Dzisiejsze Milusiokowe święto było okazją do zaprezentowania umiejętności tanecznych i wokalnych uczniów nowotarskiej placówki, podziękowania osobom, które wspierają zespół, ale także oficjalnego przyjęcia do grupy regionalnej. Wzruszającym jest, że istnienie zespołu docenia największy związek regionalny, czyli Związek Podhalan. Pasowania na nowych "Milusioków" dokonał prezes Zarządu Głównego ZP w Polsce - Julian Kowalczyk. Ta tradycja wywodzi się od kilku już lat.

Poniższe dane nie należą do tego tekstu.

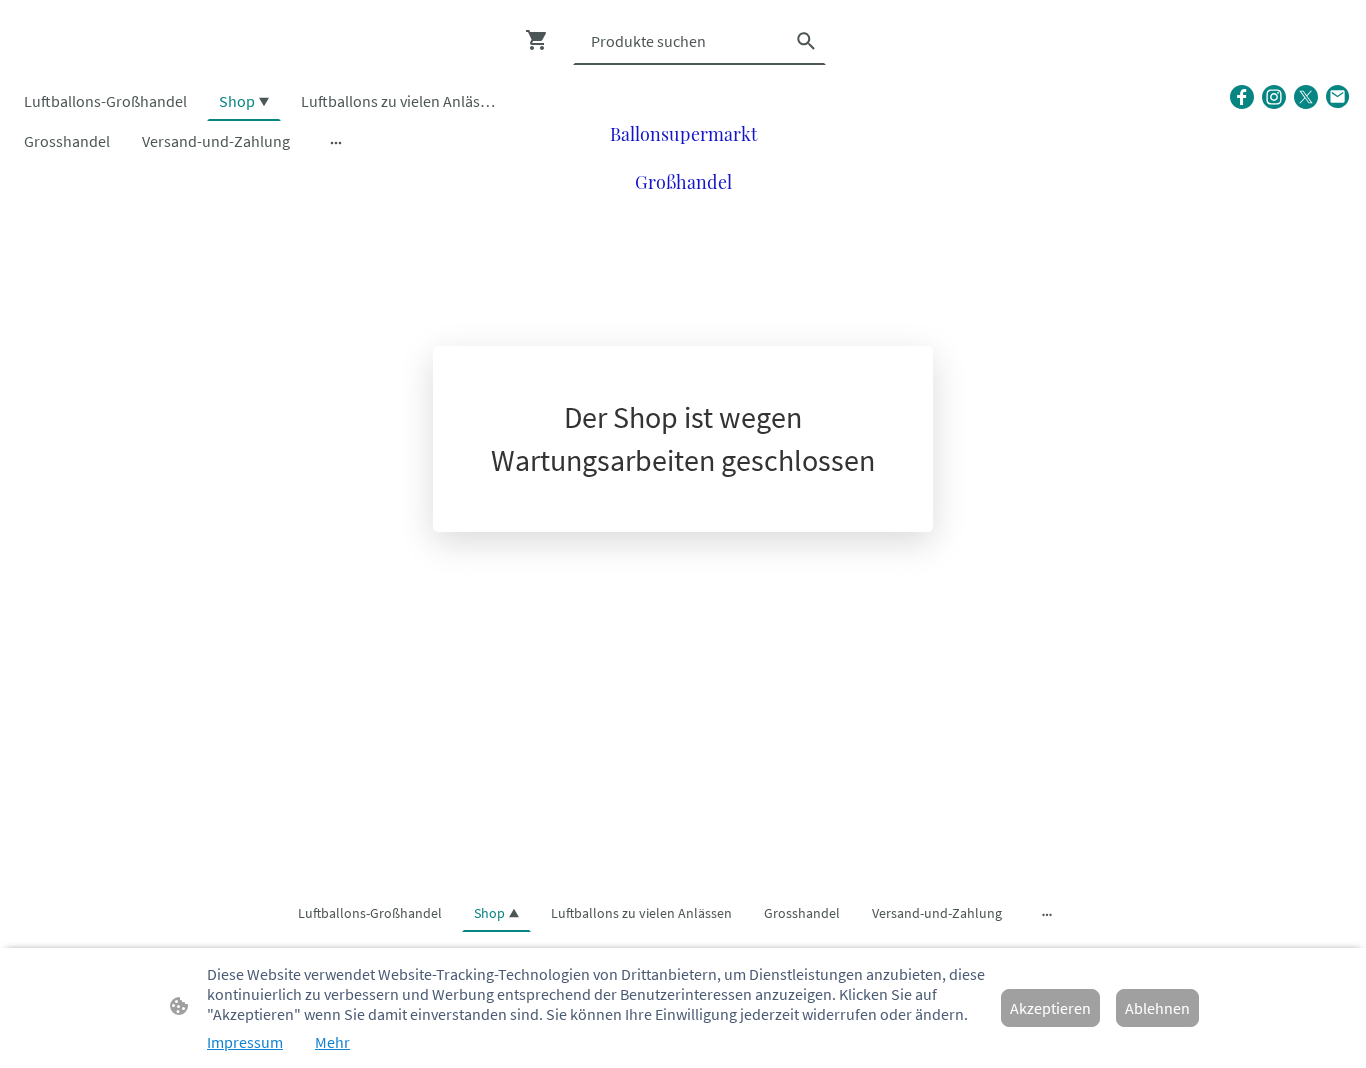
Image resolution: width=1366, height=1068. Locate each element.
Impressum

W sali koncertowej Państwowej Szkoły Muzycznej "Milusioki" dały prawdziwy popis. - Oni tym żyją. Na pewno z naszymi dziećmi musimy więcej ćwiczyć, więcej powtarzać, ale oni lgną do zespołu, do śpiewania, do tańca. To ich cieszy, a jak jest pacja to wcale nie jest tak trudno przygotować koncert - mówi jedna z opiekunek zespołu.

Zespołowi towarzyszy muzyka w składzie: Leszek Szewczyk, Józef Jarząbek i Andrzej Szewczyk. To oni nadają ton występom. Ale są też inni muzycy.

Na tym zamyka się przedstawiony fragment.